I saw a film about her life in basic training."
"This is the same ship," said Tom eagerly. "Anna was a friend of mine. I inherited the
Jenny
when she was--when she ..."
"Quiet!" screamed the officer in Shan Guonese, wheeling around to quell the outburst of whispering that had broken out among her men. They seemed to come from half a dozen different countries, and were busy translating Tom's words for one another. The officer barked more orders, and two of them came forward to hold Tom and manacle his hands. "You will come with us to Batmunkh Gompa," she said.
"I just want a chance to talk to General Naga," said Tom hopefully. "I have something important to tell him."
"About the new weapon?"
"Well, partly, I suppose...."
More whispering, more orders, none in any language that Tom could understand. Some of the men returned to their
own ship and reeled in their spidery boarding bridge. The officer took control of the
Jenny Haniver,
and Tom peered over her shoulder as they flew on toward Batmunkh Gompa, remembering how he had first come here with Anna and Hester all those years ago. The Wall was as sheer and black as before, and still armored with the deck plates of dead cities, vast disks of metal like the shields of Ancient warriors. But on the summit, where the oak-leaf banners of the League had blown, long lightning-bolt flags hung limply in the reddish sun, and between them an immense statue of Anna Fang stood pointing westward, summoning the people of the mountains to battle against the Traction Cities. As the
Jenny
descended past her, Tom noticed that she was a lot prettier than the real Anna Fang had been, and that a lot of bird droppings had drizzled down her face.
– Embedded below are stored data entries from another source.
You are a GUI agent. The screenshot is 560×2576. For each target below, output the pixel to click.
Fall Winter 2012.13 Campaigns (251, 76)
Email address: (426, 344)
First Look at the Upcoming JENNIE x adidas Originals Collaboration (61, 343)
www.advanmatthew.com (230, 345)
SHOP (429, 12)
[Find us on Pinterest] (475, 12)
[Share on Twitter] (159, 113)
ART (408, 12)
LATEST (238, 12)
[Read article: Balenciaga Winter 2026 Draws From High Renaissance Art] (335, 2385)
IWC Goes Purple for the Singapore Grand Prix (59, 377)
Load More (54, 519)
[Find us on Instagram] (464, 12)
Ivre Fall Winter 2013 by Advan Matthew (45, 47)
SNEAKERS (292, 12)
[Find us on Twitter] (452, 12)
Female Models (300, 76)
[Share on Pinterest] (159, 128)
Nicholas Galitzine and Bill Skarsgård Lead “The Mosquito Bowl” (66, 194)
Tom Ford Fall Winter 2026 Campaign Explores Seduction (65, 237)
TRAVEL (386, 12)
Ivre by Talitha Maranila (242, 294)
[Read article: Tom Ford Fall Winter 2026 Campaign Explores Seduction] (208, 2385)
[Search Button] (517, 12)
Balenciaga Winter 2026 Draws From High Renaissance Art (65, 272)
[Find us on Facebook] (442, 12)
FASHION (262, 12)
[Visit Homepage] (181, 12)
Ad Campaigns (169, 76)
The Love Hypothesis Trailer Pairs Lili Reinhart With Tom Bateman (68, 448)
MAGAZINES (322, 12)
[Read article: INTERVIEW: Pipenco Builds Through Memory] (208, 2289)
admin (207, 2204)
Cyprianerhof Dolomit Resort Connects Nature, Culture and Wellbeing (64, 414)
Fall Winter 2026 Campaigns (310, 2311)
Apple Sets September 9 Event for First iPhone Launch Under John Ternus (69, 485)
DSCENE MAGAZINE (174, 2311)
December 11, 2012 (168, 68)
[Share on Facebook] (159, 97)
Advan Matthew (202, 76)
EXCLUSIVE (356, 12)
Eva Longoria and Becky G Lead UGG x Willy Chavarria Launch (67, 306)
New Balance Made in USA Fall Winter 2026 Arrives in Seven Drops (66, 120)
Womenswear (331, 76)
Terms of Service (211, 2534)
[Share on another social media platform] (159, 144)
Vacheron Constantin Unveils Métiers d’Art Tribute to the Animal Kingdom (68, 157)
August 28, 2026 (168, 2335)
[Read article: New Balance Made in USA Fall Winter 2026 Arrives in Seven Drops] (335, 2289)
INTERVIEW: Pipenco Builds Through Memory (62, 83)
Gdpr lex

Then they were over the Wall, and sinking past the vertical city on its eastern side, the pretty laddered streets and swallow's-nest houses all just as Tom remembered them, except that extra docking pans had been constructed on the lower levels, and hundreds of concrete barracks blocks now covered the valley floor at the western end of the lake. The
Jenny
flew over them, making for a cluster of buildings outside the city proper, on a crag that jutted out from the northern wall of the pass. Tom saw an old nunnery perched on the flat summit surrounded by what looked like an encampment of tents. The lightning-bolt flags were everywhere, interspersed with giant-size portraits of General Naga. On the pan at the crag's foot where the
Jenny
set down, someone had scrawled big Chinese letters in whitewash, and then underneath, in shaky Anglish ones, SHE IS RISEN!